De toute évidence, les décès cet été de trois joueurs de la LNH qui excellaient dans leur domaine plutôt taxant, le plus récent étant Wade Belak, qui s’est enlevé la vie, mercredi, devraient susciter des réflexions.
«Ces gars jouaient un rôle très difficile, mais les choses changent et leurs services ne sont plus requis, a noté Paul Dennis, un psychologue sportif de l’Université York et ancien employé des Maple Leafs de Toronto. Nous devons les supporter comme eux l’ont fait un jour dans le rôle qu'ils étaient appelés à jouer dans le monde du hockey.
«Nous parlons beaucoup de résilience après une défaite, chaque entraîneur motivant ses joueurs à revenir plus fort le lendemain d’un revers. Mais, nous devons prôner la résilience sociale également.
«La culture du sport, la bravoure, c’est bien. Mais parfois, cette culture garde bien des choses en dedans. Cela doit changer. Je ne condamne pas les gens pour ne pas s’impliquer auprès de ces joueurs. Lorsque Wade jouait, il était très ouvert quant à son optimisme, mais les événements de mercredi prouvent que nous avons tous nos démons. Nous ne savons pas ce que sont ces démons si les gens ne nous en parlent pas. Je crois que le moment est venu de mettre en lumière ces stress.»
La mort de Belak, père de deux jeunes filles, survient après celle de Derek Boogaard, en mai et celle de Rick Rypien, en août.
«Un homme n’est plus. Mais espérons qu’avec ce décès nous apprendrons quelque chose qui pourra aider les autres joueurs, a ajouté Dennis. Il est à souhaiter que davantage d’athlètes puissent sortir de l’ombre et parler de ce qui les trouble pour que cette question ne retourne plus en arrière-plan.»
Dennis a côtoyé Belak régulièrement au cours de ses sept années passées avec les Maple Leafs de Toronto.

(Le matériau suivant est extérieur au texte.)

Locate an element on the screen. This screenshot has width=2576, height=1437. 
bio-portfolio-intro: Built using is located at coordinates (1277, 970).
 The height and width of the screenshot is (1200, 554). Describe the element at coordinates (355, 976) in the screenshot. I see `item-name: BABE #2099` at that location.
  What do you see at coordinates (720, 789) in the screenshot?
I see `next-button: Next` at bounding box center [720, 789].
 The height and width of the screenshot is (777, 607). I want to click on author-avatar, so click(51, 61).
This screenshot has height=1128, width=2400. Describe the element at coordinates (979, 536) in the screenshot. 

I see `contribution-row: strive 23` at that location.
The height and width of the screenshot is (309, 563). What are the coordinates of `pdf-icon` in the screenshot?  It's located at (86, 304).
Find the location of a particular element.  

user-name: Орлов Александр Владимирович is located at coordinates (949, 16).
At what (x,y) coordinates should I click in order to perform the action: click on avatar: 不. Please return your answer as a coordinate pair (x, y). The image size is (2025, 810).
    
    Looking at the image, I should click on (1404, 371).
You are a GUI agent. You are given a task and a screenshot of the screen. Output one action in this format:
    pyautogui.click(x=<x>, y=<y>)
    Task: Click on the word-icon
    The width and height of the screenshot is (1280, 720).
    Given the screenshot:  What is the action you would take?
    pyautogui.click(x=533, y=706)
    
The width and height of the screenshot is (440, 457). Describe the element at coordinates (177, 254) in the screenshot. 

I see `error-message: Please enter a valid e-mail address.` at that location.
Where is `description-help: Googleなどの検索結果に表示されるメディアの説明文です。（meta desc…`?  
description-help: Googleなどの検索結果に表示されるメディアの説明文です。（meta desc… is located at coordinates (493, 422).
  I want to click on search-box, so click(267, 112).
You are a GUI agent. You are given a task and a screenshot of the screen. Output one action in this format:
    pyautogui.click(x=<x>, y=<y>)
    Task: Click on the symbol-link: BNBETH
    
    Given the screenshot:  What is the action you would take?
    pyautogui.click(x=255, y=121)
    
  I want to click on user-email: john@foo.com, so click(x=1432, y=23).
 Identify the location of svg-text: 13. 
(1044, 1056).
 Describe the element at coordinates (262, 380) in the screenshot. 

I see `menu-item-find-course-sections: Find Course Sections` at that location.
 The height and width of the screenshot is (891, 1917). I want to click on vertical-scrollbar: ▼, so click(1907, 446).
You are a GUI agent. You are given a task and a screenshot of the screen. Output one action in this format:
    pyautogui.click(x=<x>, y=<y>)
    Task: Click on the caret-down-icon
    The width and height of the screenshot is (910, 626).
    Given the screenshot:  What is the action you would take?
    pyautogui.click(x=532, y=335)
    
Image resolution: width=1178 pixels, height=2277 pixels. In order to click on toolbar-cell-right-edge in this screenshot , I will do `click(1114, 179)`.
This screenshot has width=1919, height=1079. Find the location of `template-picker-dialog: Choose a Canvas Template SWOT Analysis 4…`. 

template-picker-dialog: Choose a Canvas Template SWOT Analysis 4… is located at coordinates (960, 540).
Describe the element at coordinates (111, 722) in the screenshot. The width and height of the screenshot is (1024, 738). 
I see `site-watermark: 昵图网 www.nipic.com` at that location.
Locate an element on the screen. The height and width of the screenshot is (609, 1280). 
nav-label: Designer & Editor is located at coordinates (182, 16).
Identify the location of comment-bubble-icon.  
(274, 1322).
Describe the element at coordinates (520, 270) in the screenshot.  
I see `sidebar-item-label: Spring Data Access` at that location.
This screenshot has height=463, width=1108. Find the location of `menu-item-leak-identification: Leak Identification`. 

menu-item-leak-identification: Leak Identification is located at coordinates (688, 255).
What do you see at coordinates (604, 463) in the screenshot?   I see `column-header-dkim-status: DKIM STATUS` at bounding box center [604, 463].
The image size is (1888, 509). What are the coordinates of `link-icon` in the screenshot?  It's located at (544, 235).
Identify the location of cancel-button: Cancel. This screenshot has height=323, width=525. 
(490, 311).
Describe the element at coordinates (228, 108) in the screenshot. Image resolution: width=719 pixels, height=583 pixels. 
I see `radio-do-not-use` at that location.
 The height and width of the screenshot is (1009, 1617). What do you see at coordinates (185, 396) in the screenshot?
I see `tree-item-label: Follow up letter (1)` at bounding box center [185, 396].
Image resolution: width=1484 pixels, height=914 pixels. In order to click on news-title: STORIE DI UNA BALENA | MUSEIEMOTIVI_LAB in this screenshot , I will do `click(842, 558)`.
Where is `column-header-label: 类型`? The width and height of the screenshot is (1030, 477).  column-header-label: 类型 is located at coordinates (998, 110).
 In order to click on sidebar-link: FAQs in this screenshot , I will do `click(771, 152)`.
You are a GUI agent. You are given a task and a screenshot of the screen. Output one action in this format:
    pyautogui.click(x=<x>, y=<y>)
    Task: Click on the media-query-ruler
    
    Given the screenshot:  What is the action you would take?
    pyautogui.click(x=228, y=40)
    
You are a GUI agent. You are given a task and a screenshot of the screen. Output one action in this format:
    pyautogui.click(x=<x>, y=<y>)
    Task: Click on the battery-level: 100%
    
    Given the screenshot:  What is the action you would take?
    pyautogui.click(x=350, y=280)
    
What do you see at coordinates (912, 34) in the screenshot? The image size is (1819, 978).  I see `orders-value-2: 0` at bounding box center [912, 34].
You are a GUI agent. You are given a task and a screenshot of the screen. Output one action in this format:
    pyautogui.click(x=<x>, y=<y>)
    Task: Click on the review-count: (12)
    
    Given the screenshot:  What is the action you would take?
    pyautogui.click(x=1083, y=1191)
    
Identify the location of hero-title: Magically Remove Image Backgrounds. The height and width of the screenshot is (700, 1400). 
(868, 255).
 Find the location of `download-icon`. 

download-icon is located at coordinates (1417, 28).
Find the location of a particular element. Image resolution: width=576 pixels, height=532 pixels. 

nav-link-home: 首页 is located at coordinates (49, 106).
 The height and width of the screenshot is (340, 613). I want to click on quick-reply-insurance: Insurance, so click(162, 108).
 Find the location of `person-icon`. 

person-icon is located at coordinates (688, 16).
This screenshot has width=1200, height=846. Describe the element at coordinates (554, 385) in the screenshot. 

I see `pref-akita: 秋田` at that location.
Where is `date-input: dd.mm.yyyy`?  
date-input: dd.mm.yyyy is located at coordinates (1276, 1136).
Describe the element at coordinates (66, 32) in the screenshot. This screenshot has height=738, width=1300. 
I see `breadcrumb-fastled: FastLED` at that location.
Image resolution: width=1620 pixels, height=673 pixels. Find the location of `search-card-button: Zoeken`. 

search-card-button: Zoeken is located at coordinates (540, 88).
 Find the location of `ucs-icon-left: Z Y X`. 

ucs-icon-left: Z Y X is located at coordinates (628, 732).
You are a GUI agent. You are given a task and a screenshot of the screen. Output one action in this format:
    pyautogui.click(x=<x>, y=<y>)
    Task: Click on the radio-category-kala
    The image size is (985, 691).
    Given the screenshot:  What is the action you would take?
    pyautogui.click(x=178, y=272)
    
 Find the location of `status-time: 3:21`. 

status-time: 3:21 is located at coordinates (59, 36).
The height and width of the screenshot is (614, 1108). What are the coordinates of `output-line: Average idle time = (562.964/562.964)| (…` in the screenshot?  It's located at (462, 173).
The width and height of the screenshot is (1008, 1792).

«Il remontait le moral de tout le monde, a rappelé Dennis. Les joueurs étaient naturellement attirés vers lui. Il n’a jamais eu la chance de contribuer énormément sur la feuille de pointage, mais il a toujours su garder une vue d’ensemble. Il ne s’est jamais considéré exceptionnel parce qu’il portait les couleurs d'une équipe réputée comme les Leafs. Tout ça est dévastateur.»